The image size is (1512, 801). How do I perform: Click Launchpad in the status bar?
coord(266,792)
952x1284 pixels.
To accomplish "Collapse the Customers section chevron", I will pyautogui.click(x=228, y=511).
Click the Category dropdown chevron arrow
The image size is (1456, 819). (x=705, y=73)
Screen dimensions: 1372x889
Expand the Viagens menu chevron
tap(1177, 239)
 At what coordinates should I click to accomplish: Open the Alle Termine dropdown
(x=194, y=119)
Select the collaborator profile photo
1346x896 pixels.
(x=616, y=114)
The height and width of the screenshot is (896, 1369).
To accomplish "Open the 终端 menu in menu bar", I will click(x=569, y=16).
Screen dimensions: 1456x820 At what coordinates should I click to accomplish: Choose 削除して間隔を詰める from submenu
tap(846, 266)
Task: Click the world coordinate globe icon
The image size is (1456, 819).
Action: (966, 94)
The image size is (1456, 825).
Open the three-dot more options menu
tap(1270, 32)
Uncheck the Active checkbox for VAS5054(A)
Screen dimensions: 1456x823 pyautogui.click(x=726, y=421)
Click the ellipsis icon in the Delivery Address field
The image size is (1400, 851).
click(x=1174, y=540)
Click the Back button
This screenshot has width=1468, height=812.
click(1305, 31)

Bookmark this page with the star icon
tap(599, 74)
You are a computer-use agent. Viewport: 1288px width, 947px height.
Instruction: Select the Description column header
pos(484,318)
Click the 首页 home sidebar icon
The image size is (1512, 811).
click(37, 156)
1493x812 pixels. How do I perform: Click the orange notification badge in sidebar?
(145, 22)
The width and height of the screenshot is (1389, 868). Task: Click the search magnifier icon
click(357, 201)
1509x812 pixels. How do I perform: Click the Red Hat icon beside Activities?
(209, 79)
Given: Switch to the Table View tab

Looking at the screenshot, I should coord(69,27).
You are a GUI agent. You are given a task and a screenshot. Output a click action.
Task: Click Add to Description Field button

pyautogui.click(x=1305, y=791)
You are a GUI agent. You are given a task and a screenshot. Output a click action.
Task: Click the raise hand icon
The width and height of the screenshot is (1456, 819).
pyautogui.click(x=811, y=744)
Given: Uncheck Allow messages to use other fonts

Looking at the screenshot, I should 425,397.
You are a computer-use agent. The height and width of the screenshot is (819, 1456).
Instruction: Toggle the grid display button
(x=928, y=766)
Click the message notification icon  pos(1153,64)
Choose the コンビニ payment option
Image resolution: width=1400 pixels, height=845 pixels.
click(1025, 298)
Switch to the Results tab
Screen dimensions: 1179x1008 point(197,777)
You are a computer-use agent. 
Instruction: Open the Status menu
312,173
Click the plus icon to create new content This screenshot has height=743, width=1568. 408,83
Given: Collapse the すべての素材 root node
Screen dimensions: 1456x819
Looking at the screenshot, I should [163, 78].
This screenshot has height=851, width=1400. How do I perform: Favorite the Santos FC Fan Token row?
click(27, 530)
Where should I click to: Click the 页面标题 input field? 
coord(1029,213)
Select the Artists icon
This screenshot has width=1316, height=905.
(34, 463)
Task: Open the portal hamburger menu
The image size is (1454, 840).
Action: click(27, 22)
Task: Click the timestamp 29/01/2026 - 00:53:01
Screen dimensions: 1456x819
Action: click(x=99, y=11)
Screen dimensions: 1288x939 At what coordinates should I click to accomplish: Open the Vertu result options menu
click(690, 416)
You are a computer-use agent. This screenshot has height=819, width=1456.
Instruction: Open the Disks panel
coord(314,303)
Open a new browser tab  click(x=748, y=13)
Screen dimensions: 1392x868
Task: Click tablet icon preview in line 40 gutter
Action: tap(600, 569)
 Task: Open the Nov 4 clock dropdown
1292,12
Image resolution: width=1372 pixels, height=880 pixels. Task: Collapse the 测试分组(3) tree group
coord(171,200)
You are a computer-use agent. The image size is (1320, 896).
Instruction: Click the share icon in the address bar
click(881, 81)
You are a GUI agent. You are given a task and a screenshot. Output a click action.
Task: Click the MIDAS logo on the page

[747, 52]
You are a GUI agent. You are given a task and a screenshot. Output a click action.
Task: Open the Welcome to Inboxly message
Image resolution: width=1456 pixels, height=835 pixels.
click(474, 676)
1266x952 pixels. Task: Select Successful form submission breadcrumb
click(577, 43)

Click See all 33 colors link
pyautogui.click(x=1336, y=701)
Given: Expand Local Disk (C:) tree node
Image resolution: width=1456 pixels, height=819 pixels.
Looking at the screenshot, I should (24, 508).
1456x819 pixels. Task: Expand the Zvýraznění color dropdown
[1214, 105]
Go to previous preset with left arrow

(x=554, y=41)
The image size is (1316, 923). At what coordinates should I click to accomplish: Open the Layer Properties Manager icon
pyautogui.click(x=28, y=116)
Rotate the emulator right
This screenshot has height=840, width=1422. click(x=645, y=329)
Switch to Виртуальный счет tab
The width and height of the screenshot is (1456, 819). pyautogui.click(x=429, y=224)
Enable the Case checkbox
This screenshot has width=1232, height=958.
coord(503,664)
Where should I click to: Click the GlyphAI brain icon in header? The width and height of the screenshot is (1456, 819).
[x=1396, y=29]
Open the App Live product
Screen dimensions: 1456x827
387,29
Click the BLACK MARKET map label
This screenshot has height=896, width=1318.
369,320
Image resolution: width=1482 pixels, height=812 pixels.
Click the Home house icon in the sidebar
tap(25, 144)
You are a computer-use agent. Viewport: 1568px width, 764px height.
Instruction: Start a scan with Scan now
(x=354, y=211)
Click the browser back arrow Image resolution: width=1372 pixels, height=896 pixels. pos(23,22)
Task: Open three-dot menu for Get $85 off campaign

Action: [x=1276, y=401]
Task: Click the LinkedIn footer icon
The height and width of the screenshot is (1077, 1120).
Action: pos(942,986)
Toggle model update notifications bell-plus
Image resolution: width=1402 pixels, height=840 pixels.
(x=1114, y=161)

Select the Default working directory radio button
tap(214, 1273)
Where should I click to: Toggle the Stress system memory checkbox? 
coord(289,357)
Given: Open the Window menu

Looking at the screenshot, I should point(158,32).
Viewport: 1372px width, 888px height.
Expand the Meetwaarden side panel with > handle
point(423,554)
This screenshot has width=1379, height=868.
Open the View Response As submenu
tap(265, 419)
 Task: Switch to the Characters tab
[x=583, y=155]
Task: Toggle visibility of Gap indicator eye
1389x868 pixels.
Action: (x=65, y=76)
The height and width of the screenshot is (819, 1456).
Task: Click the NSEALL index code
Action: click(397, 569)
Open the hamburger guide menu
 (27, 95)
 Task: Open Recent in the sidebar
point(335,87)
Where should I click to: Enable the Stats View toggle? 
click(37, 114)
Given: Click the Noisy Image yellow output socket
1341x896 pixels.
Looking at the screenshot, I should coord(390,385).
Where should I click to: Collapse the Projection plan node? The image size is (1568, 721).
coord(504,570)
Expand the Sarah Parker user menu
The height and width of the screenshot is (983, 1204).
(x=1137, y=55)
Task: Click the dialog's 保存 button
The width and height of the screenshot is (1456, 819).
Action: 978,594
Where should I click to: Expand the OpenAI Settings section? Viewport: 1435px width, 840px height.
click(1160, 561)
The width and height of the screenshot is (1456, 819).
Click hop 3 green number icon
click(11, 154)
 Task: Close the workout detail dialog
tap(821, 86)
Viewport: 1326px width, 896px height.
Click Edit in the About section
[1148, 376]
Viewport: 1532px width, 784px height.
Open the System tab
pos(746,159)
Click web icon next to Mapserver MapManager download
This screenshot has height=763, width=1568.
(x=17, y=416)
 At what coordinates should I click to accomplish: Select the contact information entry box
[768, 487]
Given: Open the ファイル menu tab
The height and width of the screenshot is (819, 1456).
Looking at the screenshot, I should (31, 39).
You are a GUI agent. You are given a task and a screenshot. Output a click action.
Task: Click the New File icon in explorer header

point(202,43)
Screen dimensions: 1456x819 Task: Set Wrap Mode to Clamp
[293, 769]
━━━━━━
▸ **YOUR GOAL**
Given the records above, reproduce precisely and only the lines between the line holding "Click See all 33 colors link" and the line holding "Task: Toggle visibility of Gap indicator eye", inclusive.

▸ **EXERCISE OUTPUT**
Click See all 33 colors link
pyautogui.click(x=1336, y=701)
Given: Expand Local Disk (C:) tree node
Image resolution: width=1456 pixels, height=819 pixels.
Looking at the screenshot, I should (24, 508).
1456x819 pixels. Task: Expand the Zvýraznění color dropdown
[1214, 105]
Go to previous preset with left arrow

(x=554, y=41)
The image size is (1316, 923). At what coordinates should I click to accomplish: Open the Layer Properties Manager icon
pyautogui.click(x=28, y=116)
Rotate the emulator right
This screenshot has height=840, width=1422. click(x=645, y=329)
Switch to Виртуальный счет tab
The width and height of the screenshot is (1456, 819). pyautogui.click(x=429, y=224)
Enable the Case checkbox
This screenshot has width=1232, height=958.
coord(503,664)
Where should I click to: Click the GlyphAI brain icon in header? The width and height of the screenshot is (1456, 819).
[x=1396, y=29]
Open the App Live product
Screen dimensions: 1456x827
387,29
Click the BLACK MARKET map label
This screenshot has height=896, width=1318.
369,320
Image resolution: width=1482 pixels, height=812 pixels.
Click the Home house icon in the sidebar
tap(25, 144)
You are a computer-use agent. Viewport: 1568px width, 764px height.
Instruction: Start a scan with Scan now
(x=354, y=211)
Click the browser back arrow Image resolution: width=1372 pixels, height=896 pixels. pos(23,22)
Task: Open three-dot menu for Get $85 off campaign

Action: [x=1276, y=401]
Task: Click the LinkedIn footer icon
The height and width of the screenshot is (1077, 1120).
Action: pos(942,986)
Toggle model update notifications bell-plus
Image resolution: width=1402 pixels, height=840 pixels.
(x=1114, y=161)

Select the Default working directory radio button
tap(214, 1273)
Where should I click to: Toggle the Stress system memory checkbox? 
coord(289,357)
Given: Open the Window menu

Looking at the screenshot, I should point(158,32).
Viewport: 1372px width, 888px height.
Expand the Meetwaarden side panel with > handle
point(423,554)
This screenshot has width=1379, height=868.
Open the View Response As submenu
tap(265, 419)
 Task: Switch to the Characters tab
[x=583, y=155]
Task: Toggle visibility of Gap indicator eye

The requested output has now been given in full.